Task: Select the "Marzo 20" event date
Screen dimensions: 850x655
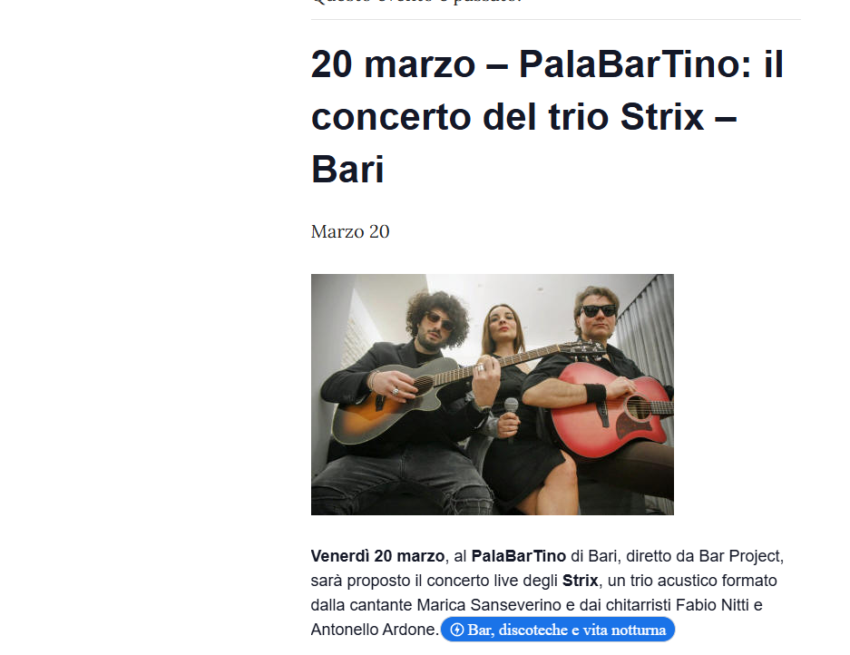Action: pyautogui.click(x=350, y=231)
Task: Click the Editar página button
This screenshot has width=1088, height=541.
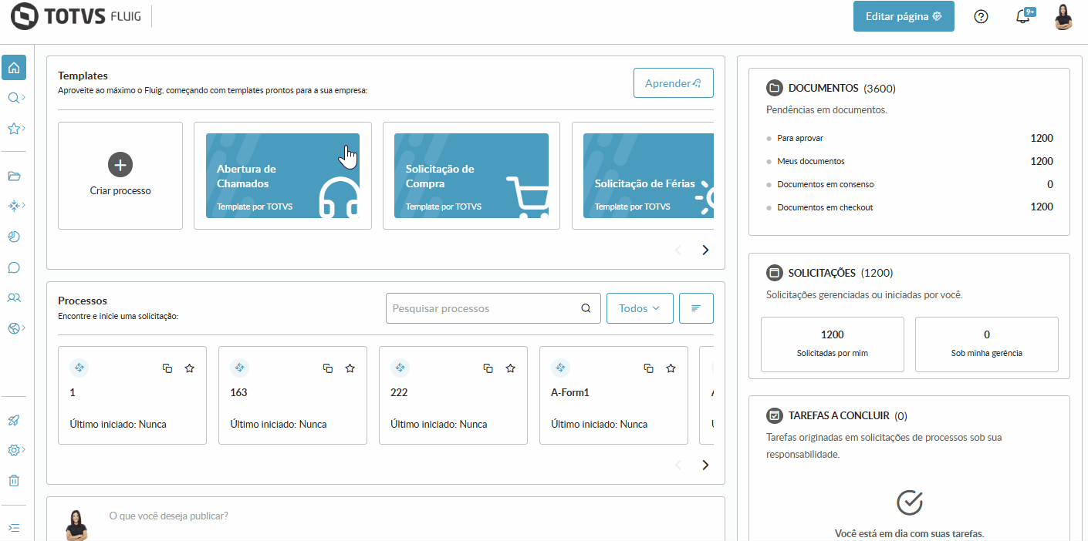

--

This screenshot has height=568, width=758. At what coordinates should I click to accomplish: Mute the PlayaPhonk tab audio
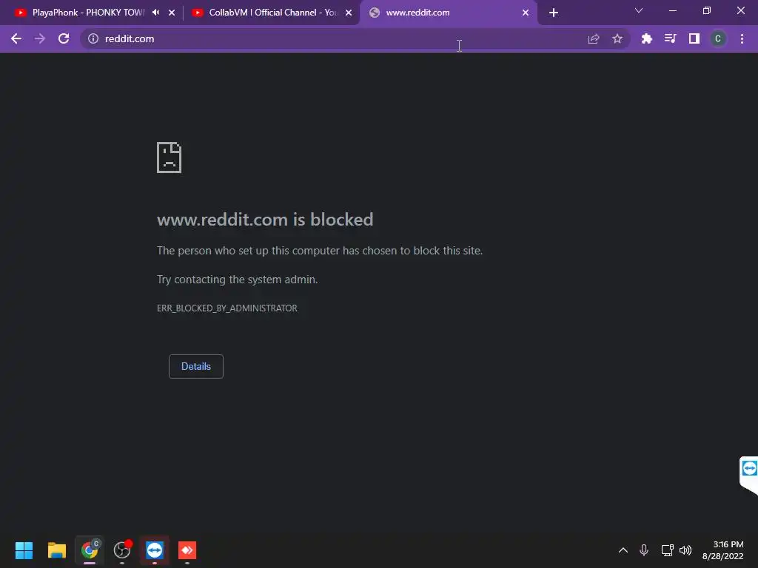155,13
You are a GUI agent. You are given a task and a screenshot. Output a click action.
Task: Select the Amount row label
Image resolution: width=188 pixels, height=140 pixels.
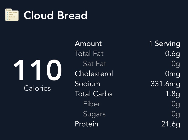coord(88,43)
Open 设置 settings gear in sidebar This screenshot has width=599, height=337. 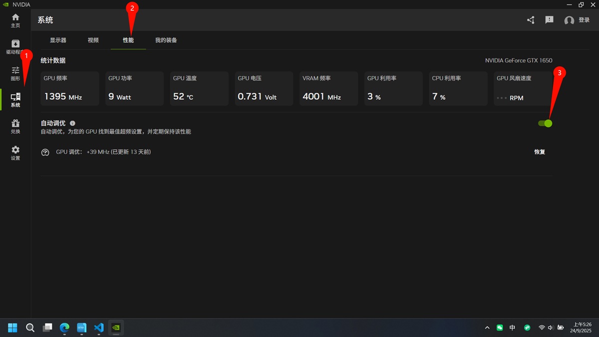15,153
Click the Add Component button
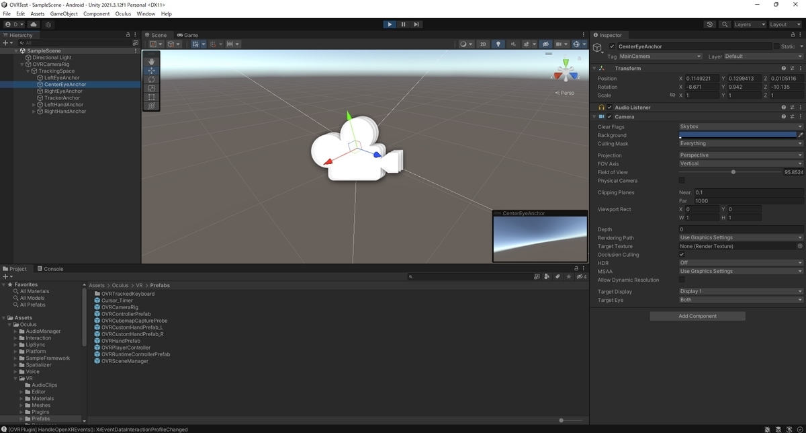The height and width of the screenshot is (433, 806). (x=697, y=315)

→ **Exercise instructions**: Search the data above and return each line in which "Select" occurs.

→ **Response for this exercise**:
Task: Select the "Marzo 20" event date
Task: Select the Amount row label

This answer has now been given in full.